# getting my new travel trailer next monday!



## john warren (Jan 25, 2005)

um, you will forgive me if i simply say,,,,,yeeeeeehaaaaaaa!

we go pick up our new trailer monday morning.

for the last couple years we have been camping in a teardrop camper i built originaly for my dog and i to go hunting in.
mamma said she needed just a little bit more to be comfy. she doesn't like sitting under a canopy in freezing rain,,,what a wimp!
so we looked,,,, we looked at anything that coould be pulled with a jeep liberty, or ford ranger pickup.
well,,,,that didn't take long. aside from pop ups wasn't much.
so i looked into old school scotty trailers,, and small canned hams. the more i looked at them,,, the more i hated they get dented,,,leak.. all sorts of stuff.
finaly on a trip last year to washington d.c. we saw a scamp.
fiberglass so no dents if someone leans a bike against it. about as leak proof as you can get. and very light.
ok lets find i nice used one then, tuff to do.
all the nice ones seem to run around 7 or 8 grand. finaly i called the factory and they have several ready to go for under 10. and a custom built 13 foot that weighs 1200 pounds came in about 11,500.
so, its been six weeks and my new baby is built and waiting to be picked up.
we leave sunday to drive to backus minn. where its made. you get a $2,000 factory pickup discount, plus you don't have to pay the $1500 to have it delivered.
and besides,,, contrary to popular belief, backus minnisota is not the end of the earth,,,,,though you can see it from there.:yikes:


----------



## paratrooper (Sep 25, 2011)

Godd for you!!

I am going to some RV shows this month and plan on buying a travel trailer myself!

Have a great summer!


----------



## john warren (Jan 25, 2005)

wow that was quite a ride. 1645 miles.
worth it though, this thing is a great camper.
while we were at the factory a guy had a 1973 he brought in to have the interior redone. the outside looked almost as good as my new one.

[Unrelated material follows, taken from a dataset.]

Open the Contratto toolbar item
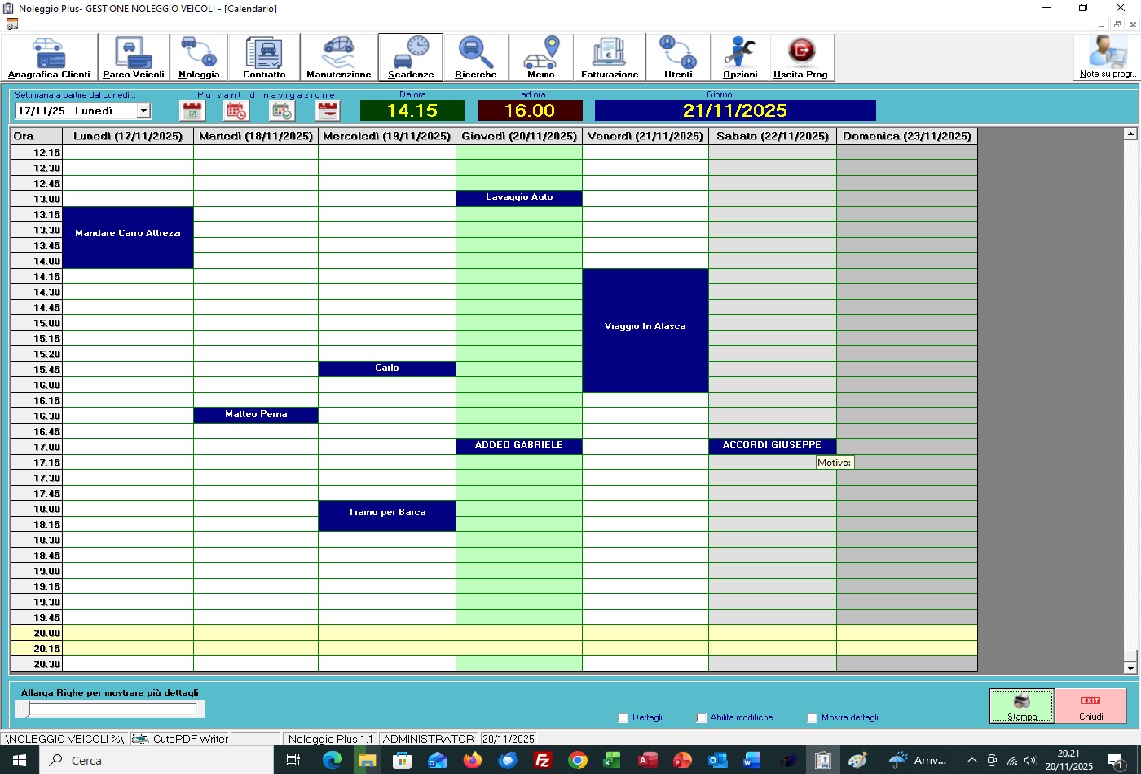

i totaly recomend the scamp camping trailers to anyone wanting a reasonable cost, quality built, long lasting camper.


----------



## Shoeman (Aug 26, 2000)

Good for you!!!

Nothing like a house on wheels


----------



## john warren (Jan 25, 2005)

http://www.facebook.com/photo.php?f...93160528.69982.297691030279431&type=3&theater


----------



## Shoeman (Aug 26, 2000)

I bet that roof air will turn it into a meatlocker


----------



## plugger (Aug 8, 2001)

Those look cool and should be very durable.


----------



## john warren (Jan 25, 2005)

Shoeman said:


> I bet that roof air will turn it into a meatlocker


 yeah,,,i'm thinking about renting out next deer season if i cna attach hooks to the ceiling.

actualy mamma has asthma so its for her.


and to keep my fish fresh....


----------



## john warren (Jan 25, 2005)

plugger said:


> Those look cool and should be very durable.


 thats why people drive from all over the country to backus minnisota. you will find very little that lasts as well , and holds their value like scamps,,,,well cept me of course. :yikes:


----------



## john warren (Jan 25, 2005)

plugger said:


> Those look cool and should be very durable.


 the scamp behind the red pickup truck is a 1973. its back to the factoey for a fresh interior, but the outside looks almost as good as my new one hooked to my liberty


----------